A Bayesian Take on Linear Bandits and Disjoint LinUCB

Linear bandits are useful for solving problems where the reward is a linear function of the context. In this notebook, we will see how the building blocks provided in bayesianbandits can be used to solve a linear bandits problem, specifically by implementing a Bayesian version of the disjoint LinUCB algorithm from [1]. We’ll simulate a situation very similar to the one described in the paper, where we have a set of users with some known context, and a set of articles that we want to recommend to them. We can represent what we know about the users as the context to a multi-armed bandit problem, and the articles as the arms. The reward for each arm is the click-through rate (CTR) of that article for that user. We can then use the Bayesian version of LinUCB to recommend articles to users.

[1] Lihong Li, Wei Chu, John Langford, and Robert E. Schapire. A contextual-bandit approach to personalized news article recommendation. Proceedings of the 19th international conference on World Wide Web, pages 661–670. ACM, 2010.

What should we recommend on the “Featured” section of our website?

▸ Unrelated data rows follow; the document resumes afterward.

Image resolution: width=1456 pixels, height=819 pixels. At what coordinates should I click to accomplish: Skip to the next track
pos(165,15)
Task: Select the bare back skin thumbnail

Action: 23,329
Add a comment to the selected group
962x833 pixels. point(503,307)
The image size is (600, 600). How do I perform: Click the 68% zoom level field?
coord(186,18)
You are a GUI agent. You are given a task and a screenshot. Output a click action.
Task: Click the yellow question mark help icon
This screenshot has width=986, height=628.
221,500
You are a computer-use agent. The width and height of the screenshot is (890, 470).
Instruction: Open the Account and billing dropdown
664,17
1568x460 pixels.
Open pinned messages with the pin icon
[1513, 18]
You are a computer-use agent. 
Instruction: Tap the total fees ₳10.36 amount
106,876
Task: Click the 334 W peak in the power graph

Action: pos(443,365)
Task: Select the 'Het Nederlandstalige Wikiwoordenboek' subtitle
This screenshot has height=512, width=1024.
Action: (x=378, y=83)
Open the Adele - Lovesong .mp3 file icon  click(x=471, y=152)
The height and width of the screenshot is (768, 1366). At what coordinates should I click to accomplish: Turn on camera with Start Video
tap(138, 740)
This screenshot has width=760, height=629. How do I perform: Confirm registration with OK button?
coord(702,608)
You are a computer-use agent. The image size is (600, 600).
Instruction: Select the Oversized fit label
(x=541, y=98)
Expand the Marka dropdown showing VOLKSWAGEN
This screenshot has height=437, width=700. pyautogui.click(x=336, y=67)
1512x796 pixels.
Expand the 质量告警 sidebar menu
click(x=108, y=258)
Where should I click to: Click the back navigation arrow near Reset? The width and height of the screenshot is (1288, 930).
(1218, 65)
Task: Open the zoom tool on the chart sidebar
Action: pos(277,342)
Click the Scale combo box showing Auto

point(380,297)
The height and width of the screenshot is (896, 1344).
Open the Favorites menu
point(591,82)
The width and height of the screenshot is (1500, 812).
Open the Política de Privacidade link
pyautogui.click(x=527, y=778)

Imagine the landing page of our website has a “Featured” section, where we highlight a single article. We want to recommend the article that will get the most clicks. We can model this as a multi-armed bandit problem, where the context is the user, and the arms are the articles.

Simulating the problem

We’ll create a ClickthroughOracle object that returns the click-through rate (CTR) of an article for a given user. We’ll use the ClickthroughOracle to simulate a user clicking on an article. We’ll also create a Bandit subclass that will use the ClickthroughOracle to simulate the reward for each arm.

[1]:
import numpy as np
from numpy.typing import NDArray
from scipy.special import expit


class ClickthroughOracle:
    def __init__(self):
        self.context = None
        self.rewards = []  # bernoulli outcome of the clickthrough
        self.optimal_rewards = []  # p of the optimal article for the given context
        self.expected_rewards = []  # p of the article chosen for the given context

        self.article_coefs = np.array(
            [
                [-0.4, 0.005, 0.1],
                [-0.8, 0.0, 0.0],
                [-0.3, -0.005, 0.0],
                [0.1, 0.0, -0.5],
            ]
        )

    def set_context(self, context: NDArray[np.float64]):
        # the context will consist of a numerical age column,
        # a one-hot encoded gender column.
        self.context = context

    def generate_reward(self, _coef: NDArray[np.float64]) -> int:
        p = expit(np.dot(self.context, _coef))
        reward = np.random.binomial(1, p)
        self.rewards.append(reward)
        self.expected_rewards.append(p)
        return reward

    def best_expected_reward(self):
        self.optimal_rewards.append(
            np.max(expit(np.dot(self.context, self.article_coefs.T)))
        )

    def article_1(self):
        # article that really appeals to older men
        return self.generate_reward(self.article_coefs[0])

    def article_2(self):
        # article that nobody really likes
        return self.generate_reward(self.article_coefs[1])

    def article_3(self):
        # article that younger people like, but is equally enjoyed by any gender
        return self.generate_reward(self.article_coefs[2])

    def article_4(self):
        # article that women of all ages like
        return self.generate_reward(self.article_coefs[3])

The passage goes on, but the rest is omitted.